Stated goal ▸ Number each line of the records below as a list item, beginning with the line containing "Screen dimensions: 1280x571" and continuing through the line containing "coord(361,593)". Leave out any blank lines.
- - - -
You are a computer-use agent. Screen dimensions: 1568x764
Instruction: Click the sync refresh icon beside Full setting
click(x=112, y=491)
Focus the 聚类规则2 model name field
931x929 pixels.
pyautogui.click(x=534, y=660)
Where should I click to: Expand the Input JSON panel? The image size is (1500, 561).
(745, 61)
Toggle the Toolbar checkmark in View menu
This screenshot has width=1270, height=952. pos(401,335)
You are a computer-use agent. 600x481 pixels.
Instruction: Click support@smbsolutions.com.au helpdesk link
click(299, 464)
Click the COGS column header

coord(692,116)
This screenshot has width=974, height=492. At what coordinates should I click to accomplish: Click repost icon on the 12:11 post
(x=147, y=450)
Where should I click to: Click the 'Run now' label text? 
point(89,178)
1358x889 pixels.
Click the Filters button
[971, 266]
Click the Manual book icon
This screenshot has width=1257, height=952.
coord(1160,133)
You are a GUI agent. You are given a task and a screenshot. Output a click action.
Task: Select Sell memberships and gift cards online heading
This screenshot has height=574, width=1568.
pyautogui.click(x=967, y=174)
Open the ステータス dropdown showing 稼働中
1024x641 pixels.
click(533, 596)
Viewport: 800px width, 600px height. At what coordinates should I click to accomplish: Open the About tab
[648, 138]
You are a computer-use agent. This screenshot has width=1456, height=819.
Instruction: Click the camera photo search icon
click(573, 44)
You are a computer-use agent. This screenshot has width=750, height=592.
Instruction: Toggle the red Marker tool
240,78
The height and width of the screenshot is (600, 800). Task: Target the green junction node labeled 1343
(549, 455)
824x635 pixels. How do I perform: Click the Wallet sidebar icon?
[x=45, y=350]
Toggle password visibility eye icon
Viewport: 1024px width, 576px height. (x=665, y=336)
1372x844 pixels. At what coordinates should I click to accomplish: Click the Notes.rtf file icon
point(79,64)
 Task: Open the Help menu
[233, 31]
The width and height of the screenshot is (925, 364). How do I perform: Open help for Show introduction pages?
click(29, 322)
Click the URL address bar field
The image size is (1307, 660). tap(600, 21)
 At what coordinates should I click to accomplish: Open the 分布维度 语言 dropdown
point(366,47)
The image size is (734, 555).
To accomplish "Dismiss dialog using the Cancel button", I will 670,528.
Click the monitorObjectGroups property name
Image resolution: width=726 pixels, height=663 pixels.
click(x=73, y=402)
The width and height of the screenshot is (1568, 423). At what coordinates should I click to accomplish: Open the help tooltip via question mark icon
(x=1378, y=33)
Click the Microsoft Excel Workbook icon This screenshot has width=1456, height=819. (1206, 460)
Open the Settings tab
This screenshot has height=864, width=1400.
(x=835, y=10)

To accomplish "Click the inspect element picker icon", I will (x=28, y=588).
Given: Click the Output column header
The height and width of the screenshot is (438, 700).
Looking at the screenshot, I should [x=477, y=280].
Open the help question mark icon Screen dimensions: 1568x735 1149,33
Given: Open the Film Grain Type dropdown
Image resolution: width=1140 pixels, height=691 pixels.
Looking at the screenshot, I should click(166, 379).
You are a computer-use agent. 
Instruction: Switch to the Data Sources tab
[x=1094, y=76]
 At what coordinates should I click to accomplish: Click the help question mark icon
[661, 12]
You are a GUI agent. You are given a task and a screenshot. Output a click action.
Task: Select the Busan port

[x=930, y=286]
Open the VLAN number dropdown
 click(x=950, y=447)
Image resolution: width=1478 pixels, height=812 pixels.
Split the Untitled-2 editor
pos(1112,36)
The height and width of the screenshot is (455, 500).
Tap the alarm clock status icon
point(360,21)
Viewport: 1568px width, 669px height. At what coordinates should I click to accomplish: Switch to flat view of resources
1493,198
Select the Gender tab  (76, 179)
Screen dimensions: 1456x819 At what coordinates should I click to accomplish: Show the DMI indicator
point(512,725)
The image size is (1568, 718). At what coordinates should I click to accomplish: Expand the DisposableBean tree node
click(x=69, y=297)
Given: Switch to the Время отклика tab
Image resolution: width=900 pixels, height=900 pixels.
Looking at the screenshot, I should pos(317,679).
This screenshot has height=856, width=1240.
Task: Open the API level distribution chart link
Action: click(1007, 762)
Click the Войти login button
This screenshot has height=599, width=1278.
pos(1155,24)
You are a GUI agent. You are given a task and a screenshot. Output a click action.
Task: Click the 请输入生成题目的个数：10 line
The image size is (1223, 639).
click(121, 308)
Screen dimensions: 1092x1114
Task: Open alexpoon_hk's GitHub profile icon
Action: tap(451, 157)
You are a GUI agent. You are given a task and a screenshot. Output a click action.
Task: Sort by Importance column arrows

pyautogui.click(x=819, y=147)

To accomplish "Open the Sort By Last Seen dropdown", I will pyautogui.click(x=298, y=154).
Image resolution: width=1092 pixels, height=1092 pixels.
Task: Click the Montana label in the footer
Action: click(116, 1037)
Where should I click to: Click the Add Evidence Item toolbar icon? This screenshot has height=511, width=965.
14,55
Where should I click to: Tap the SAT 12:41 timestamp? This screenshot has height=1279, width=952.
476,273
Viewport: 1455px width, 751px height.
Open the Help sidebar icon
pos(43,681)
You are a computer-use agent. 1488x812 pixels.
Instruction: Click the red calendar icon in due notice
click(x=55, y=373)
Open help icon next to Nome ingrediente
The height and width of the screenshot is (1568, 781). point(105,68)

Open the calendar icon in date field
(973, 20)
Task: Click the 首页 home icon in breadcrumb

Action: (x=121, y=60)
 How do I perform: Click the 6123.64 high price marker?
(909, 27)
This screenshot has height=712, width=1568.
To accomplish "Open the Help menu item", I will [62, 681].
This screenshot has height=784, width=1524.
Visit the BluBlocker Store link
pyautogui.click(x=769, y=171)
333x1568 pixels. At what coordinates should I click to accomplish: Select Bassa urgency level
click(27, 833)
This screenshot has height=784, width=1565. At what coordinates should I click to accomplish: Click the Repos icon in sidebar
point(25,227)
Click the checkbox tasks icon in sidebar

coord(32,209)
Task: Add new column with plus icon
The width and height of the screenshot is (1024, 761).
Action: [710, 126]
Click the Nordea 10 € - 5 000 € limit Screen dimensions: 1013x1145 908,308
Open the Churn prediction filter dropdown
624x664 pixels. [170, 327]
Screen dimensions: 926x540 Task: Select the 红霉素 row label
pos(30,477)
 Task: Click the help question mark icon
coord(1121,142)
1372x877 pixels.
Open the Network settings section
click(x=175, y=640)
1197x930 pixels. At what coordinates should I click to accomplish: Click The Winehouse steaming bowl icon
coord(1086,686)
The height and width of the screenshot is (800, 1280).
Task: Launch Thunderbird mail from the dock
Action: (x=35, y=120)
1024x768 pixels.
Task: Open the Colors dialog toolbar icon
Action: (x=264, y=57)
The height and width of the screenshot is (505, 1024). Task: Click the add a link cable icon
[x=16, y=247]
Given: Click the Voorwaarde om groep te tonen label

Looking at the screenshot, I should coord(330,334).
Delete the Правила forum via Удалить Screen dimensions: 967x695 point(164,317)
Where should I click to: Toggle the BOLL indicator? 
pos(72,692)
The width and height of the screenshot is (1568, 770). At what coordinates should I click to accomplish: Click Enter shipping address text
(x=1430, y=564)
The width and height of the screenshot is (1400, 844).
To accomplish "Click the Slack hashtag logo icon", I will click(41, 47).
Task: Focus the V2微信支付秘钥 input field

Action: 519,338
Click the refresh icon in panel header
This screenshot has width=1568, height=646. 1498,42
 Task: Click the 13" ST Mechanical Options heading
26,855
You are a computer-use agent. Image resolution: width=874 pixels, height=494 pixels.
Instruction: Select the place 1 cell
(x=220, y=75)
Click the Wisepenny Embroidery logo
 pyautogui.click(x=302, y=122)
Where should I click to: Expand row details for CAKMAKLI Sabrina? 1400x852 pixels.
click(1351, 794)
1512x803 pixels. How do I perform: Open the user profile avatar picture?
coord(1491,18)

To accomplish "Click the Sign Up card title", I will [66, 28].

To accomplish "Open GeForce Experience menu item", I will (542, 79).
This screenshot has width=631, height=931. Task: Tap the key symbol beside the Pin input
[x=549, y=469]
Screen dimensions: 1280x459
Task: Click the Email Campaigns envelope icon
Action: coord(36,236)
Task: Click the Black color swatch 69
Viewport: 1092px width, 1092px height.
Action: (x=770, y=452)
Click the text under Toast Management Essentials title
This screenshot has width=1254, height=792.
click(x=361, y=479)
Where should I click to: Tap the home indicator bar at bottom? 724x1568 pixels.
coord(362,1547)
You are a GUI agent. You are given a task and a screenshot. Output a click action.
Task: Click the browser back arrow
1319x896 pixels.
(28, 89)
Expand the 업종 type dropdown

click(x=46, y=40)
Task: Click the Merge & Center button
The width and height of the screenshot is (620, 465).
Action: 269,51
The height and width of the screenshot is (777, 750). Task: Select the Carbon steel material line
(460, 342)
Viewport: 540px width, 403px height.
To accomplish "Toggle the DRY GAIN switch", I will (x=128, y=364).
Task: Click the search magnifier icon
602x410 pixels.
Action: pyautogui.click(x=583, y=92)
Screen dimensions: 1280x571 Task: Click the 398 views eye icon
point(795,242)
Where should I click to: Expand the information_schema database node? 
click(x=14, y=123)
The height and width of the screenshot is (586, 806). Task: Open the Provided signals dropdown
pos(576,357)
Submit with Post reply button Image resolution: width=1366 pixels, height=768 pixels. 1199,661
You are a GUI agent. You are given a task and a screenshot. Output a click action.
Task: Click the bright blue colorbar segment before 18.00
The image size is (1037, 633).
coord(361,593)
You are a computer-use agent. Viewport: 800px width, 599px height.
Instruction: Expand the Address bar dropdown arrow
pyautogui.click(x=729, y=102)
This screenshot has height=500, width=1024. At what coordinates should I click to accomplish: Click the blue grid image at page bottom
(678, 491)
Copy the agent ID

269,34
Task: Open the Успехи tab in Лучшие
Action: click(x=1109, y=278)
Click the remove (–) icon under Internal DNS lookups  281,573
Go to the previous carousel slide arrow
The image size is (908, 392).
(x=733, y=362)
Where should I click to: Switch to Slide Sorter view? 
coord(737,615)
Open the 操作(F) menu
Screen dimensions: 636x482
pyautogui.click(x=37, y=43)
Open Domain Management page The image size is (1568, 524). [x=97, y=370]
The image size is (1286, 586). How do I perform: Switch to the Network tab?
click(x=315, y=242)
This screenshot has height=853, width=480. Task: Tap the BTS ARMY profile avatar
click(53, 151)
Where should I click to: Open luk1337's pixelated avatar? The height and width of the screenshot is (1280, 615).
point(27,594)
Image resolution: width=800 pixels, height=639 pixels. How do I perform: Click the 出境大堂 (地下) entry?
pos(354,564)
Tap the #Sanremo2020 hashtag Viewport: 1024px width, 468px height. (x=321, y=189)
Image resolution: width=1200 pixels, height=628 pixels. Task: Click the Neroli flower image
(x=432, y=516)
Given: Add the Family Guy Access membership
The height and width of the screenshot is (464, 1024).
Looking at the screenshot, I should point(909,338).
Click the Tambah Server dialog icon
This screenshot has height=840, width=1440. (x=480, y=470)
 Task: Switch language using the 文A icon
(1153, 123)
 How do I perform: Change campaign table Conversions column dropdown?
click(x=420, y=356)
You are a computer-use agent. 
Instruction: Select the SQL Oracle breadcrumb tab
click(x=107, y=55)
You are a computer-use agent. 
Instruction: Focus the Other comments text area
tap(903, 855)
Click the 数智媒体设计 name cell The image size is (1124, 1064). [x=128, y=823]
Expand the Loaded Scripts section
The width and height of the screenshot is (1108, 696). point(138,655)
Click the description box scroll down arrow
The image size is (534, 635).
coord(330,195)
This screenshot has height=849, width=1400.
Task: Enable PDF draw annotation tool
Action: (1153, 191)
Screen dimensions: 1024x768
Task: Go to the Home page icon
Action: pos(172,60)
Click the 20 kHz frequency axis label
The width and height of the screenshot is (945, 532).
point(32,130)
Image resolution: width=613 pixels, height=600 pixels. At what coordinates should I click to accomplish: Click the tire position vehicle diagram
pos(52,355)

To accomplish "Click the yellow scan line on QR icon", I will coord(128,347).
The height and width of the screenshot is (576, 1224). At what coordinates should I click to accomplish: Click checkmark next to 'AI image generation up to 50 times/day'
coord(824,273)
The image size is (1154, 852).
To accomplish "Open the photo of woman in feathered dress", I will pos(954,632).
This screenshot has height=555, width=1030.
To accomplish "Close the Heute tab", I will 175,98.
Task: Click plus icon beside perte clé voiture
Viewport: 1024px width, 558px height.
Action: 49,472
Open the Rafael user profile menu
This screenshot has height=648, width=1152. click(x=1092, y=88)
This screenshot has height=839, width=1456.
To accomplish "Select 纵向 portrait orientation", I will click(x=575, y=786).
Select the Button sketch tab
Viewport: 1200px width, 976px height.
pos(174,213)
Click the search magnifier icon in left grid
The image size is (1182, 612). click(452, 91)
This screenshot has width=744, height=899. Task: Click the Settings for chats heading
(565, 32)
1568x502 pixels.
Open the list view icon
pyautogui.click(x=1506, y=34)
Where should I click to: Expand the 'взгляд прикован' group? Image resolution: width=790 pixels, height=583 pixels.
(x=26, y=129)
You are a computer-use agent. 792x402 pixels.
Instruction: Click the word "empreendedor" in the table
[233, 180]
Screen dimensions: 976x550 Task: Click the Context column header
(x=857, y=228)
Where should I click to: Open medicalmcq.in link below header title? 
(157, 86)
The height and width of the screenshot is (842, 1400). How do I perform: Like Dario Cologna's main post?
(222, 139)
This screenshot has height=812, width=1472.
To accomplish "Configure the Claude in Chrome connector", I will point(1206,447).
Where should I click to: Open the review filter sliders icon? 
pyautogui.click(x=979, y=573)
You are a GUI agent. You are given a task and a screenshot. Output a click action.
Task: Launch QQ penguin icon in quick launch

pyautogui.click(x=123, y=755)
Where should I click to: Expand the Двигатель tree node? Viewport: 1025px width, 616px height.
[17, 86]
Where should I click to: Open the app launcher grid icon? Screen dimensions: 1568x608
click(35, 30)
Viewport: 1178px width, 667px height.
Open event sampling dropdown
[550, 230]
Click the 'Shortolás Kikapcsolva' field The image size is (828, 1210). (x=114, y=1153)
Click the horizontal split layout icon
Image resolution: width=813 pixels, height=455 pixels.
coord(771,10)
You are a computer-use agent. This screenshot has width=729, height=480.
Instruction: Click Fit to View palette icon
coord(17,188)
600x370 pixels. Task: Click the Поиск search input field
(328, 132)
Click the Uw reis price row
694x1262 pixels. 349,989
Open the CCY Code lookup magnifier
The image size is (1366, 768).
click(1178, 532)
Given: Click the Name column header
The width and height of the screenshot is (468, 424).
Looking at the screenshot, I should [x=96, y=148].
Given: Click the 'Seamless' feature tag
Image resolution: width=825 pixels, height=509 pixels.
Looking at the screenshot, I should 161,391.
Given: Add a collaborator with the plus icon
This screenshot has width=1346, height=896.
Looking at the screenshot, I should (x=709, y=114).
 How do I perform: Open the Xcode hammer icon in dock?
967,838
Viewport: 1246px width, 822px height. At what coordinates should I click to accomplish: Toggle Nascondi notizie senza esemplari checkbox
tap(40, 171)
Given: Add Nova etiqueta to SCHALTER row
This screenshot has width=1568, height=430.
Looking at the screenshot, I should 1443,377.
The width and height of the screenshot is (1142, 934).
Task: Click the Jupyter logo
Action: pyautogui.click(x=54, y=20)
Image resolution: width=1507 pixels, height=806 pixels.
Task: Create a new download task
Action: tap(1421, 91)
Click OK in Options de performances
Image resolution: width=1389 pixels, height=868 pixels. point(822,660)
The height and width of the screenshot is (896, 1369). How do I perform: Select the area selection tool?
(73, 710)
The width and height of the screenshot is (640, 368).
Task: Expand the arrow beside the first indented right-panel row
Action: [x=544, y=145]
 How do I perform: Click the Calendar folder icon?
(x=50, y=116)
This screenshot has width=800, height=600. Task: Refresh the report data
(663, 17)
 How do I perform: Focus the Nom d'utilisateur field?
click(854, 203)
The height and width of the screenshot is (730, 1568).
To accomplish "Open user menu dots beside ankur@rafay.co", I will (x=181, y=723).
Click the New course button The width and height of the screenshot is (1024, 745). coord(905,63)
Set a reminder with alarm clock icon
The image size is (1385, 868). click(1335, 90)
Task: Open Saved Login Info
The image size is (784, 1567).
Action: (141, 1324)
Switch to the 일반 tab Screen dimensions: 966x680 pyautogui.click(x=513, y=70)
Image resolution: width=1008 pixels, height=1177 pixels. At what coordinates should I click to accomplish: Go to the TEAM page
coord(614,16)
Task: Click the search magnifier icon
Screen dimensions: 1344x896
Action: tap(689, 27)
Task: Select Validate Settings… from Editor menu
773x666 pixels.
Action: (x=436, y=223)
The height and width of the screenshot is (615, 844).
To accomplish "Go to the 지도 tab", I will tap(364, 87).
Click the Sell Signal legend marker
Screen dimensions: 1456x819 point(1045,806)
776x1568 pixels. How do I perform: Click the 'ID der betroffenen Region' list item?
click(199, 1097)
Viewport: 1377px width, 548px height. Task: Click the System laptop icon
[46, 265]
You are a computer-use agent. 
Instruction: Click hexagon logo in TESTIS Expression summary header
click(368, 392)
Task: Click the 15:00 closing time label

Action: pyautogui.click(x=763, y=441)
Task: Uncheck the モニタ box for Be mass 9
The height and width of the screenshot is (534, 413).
- - - -
Result of the exercise ▸
1. Screen dimensions: 1280x571 Task: Click the 398 views eye icon
2. point(795,242)
3. Where should I click to: Expand the information_schema database node? 
4. click(x=14, y=123)
5. The height and width of the screenshot is (586, 806). Task: Open the Provided signals dropdown
6. pos(576,357)
7. Submit with Post reply button Image resolution: width=1366 pixels, height=768 pixels. 1199,661
8. You are a GUI agent. You are given a task and a screenshot. Output a click action.
9. Task: Click the bright blue colorbar segment before 18.00
10. The image size is (1037, 633).
11. coord(361,593)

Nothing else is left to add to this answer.